OBJECTIVES: To determine whether an educational intervention would improve depression assessment and appropriate referral. Secondary analyses tested whether referral led to depression improvement.
DESIGN: Training in the Assessment of Depression (TRIAD) was a three-group, nurse-randomized trial. Researchers interviewed randomly selected patients at baseline and 8 weeks.
SETTING: Three certified home healthcare agencies in Westchester County, New York.
PARTICIPANTS: Fifty-three medical/surgical nurses were randomized within agency to three intervention groups: full, minimal, or control. Research contact with nurses' patients (aged >65; N=477) yielded 256 (53.7%) enrolled subjects, 84 (17.6%) ineligibles, and 120 (25.2%) refusals; 233 of the 256 (87.1%) enrolled patients completed follow-up interviews.
INTERVENTION: Nurse training in clinically meaningful use of depression sections of Medicare's mandatory Outcome and Assessment Information Set (OASIS).
MEASUREMENTS: Nurse-assessed mood or anhedonia (OASIS) versus research assessments using the Structured Clinical Interview for Axis I Diagnostic and Statistical Manual of Mental Disorders, Fourth Edition Disorders (SCID); referrals for mental health evaluation (agency records), and depression severity (24-item Hamilton Depression Rating Scale; HDRS).
RESULTS: Referral rates for patients with (SCID) depressed mood or anhedonia (n=75) varied according to nurse group: 50.0% full intervention, 18.5% minimal, 21.4% control (P=.047).

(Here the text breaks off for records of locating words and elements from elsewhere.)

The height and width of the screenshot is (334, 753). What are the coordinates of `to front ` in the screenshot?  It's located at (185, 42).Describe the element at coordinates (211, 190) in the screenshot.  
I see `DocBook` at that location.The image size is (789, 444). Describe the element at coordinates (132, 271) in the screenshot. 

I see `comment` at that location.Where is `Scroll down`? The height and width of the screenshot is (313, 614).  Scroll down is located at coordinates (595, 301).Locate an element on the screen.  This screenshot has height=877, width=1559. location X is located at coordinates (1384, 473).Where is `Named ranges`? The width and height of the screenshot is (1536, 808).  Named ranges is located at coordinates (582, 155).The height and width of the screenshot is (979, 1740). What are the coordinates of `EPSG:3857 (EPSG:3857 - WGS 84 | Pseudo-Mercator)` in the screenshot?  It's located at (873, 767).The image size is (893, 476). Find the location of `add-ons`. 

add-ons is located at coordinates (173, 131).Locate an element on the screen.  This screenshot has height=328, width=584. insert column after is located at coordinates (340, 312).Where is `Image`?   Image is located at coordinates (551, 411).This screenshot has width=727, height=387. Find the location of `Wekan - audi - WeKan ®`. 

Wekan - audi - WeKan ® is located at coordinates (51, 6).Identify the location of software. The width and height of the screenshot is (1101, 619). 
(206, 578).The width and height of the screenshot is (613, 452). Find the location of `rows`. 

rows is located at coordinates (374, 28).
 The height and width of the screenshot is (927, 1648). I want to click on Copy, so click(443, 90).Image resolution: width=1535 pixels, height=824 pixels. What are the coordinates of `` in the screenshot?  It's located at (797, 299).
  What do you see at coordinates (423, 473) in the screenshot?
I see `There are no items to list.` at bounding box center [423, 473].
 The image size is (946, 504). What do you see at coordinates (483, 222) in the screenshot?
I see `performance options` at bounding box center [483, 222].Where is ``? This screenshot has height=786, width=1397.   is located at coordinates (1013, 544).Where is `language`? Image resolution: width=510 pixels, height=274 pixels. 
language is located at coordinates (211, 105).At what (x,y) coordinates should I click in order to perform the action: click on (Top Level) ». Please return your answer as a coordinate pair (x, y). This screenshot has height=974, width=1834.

Rates for nondepressed patients (n=180) did not differ (4.9%, 2.0%, 5.8%, respectively; P=.60). In patients with major or minor depression (n=37), referral was associated with symptom improvement. Change in HDRS was 5 points greater in referred patients than others (P=.04). Concordance between OASIS and SCID did not differ between intervention groups.
CONCLUSION: TRIAD showed that training nurses to assess for depression using an approach developed in partnership with home healthcare agencies led to appropriate referral and care for depressed patients.